(REQUEST 1) Copy out, word for word, the lines of the records beginning with the line containing "This screenshot has height=600, width=800." and running through the line containing "coord(1379,28)", both lines included.

(SELECTED TEXT)

Bungle almost cost pub $40k

A BLUNDER by a Liquor Licensing officer had the owners of one licensed premises in Warwick hot under the collar after they were falsely handed a $40,000 fine during the recent Operation Unite blitz.

The hefty fine was dished out Friday night after the enforcement officer witnessed two minors - both aged 17 - having dinner and pink lemonade at the hotel with a 21 year-old friend.

It is thought the trio were having dinner before seeing a movie.

In an ironic twist, the trio work in another licensed venue in town.

The minors and duty manager were given on the spot fines of $300 and $1000 respectively, while the pub was ordered to pay $40,000.

The penalties were quickly taken back Monday after the premises engaged legal help and advice from the Queensland Hotels Association at the weekend.

Minors - people under 18 - are not permitted in a licensed premises as stated in the Liquor Act 1992, yet there are exemptions to this law.

One of the exemptions, Section 155 4f, states that a minor is permitted in a licensed premises if "the minor is eating a meal on the premises".

The owner of the licensed premises, who wished to remain anonymous, said the liquor licence enforcement officer had since admitted their mistake.

"We were confident (we hadn't broken the law)," the owner said.

"We've had all our training under the Responsible Service of Alcohol.

(ENTRIES SHOWN)
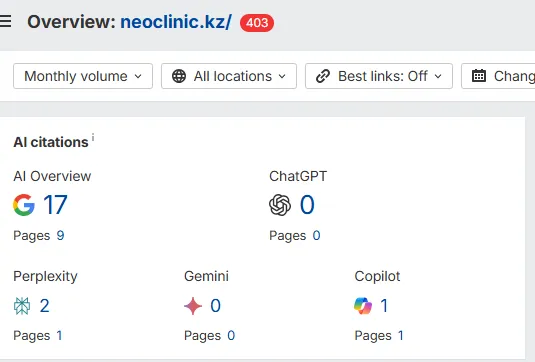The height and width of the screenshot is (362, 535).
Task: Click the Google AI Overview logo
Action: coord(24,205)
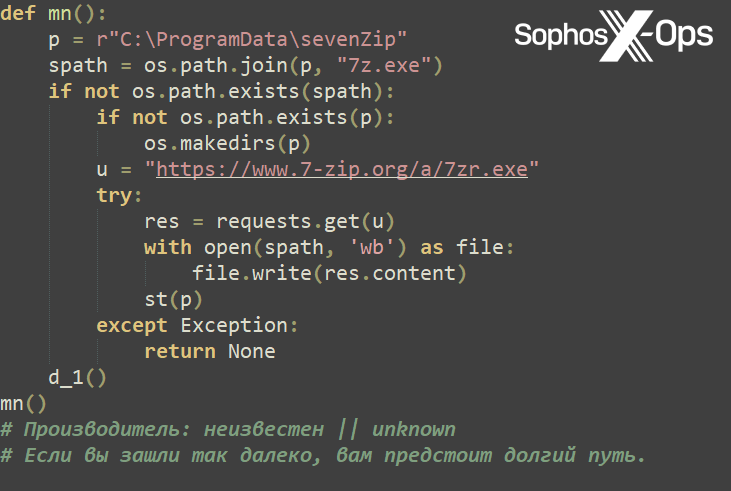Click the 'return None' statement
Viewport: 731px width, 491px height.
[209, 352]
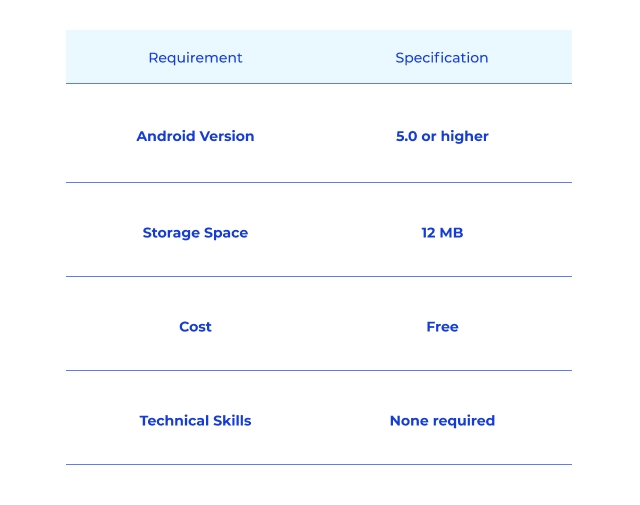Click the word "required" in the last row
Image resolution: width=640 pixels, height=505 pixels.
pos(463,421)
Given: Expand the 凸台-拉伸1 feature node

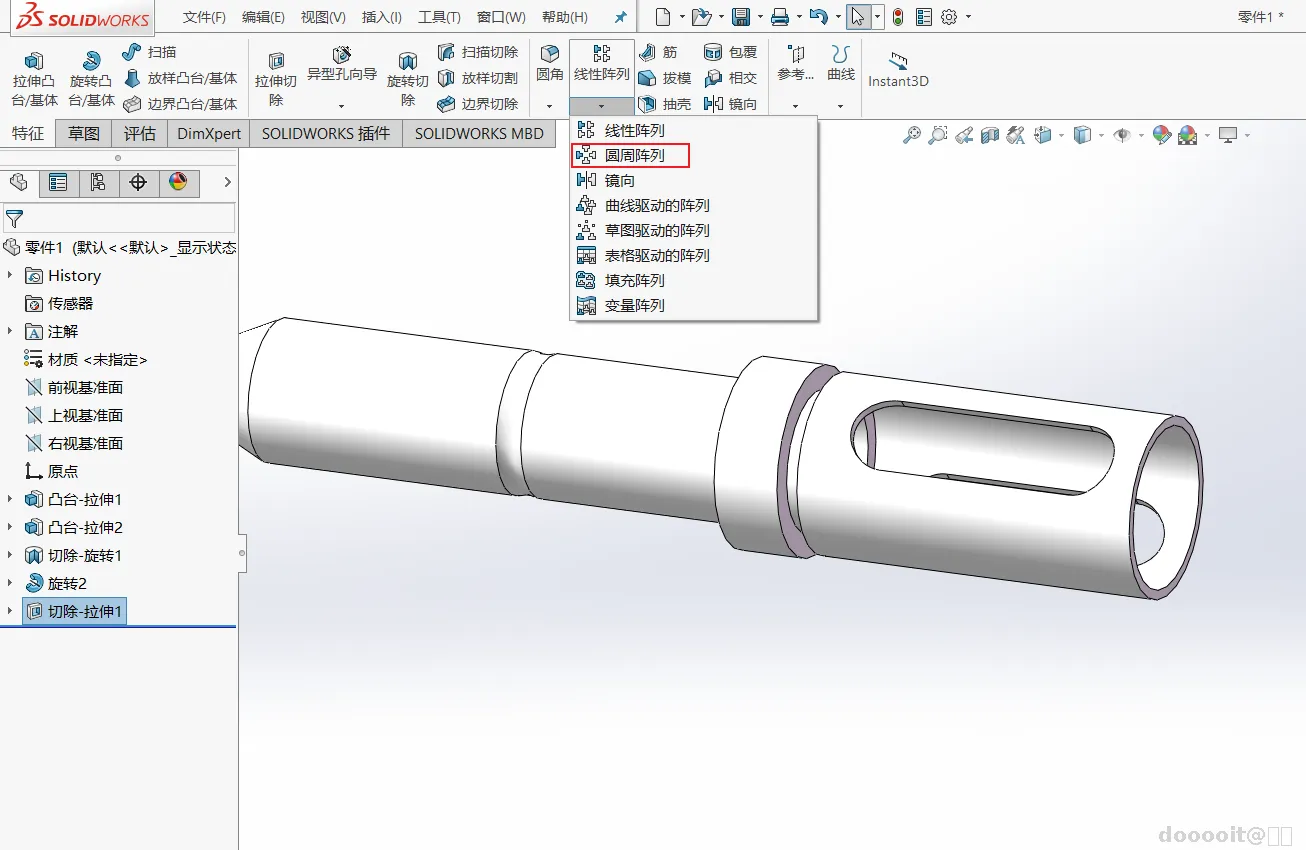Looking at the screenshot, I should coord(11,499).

--

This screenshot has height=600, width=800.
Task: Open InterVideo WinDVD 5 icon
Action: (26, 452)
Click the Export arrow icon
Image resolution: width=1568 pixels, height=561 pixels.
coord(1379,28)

--

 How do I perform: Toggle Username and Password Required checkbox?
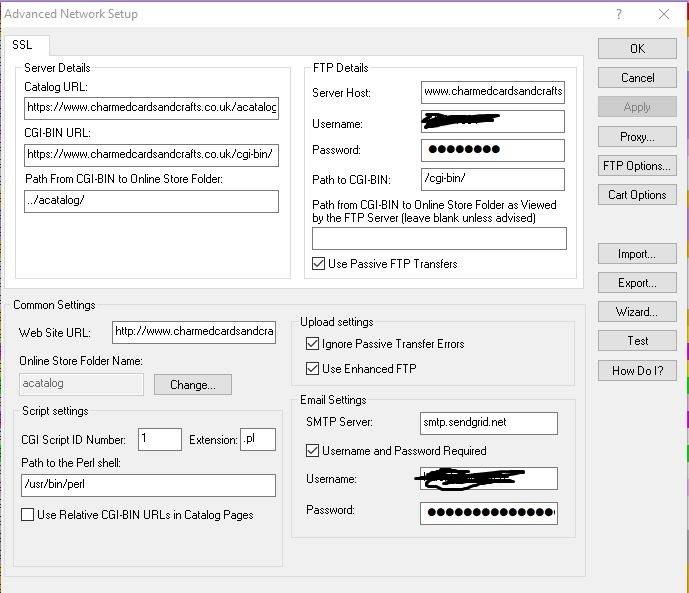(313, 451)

(REQUEST 2) Pick up the article on the Warwick pub's wrongful $40,000 fine and continue writing it from its final line onward.

(TASK ANSWER 1)
This screenshot has height=600, width=800.
Task: Open InterVideo WinDVD 5 icon
Action: (26, 452)
Click the Export arrow icon
Image resolution: width=1568 pixels, height=561 pixels.
coord(1379,28)

(TASK ANSWER 2)
"We asked all parties to be calm and told them we'd take it up when everyone's thinking straight."

The owner said their suspicions of the mistake were confirmed when they sought advice from outside parties the following day.

The liquor licence enforcement officer then withdrew his allegations and had spoken to the families of the minors to apologise by Monday.

Queensland Hotels Association (QHA) CEO Justin O'Connor said while the incident was "clearly a mistake", instances such as these had become a trend during Operation Unite blitzes.

"It's probably as a result of the keenness of officers to issue tickets rather than looking for genuine issues," he said.

"On the four weekends of Operation Unite, they're looking to gather statistics like 'we arrested x people, we fined y people and we broke up x number of fights'.

"I would have thought the enthusiasm with which these officers engaged the three young men is reflected in this type of attitude.

"It is a concern for us someone is undertaking law enforcement and doesn't know the details of the Act."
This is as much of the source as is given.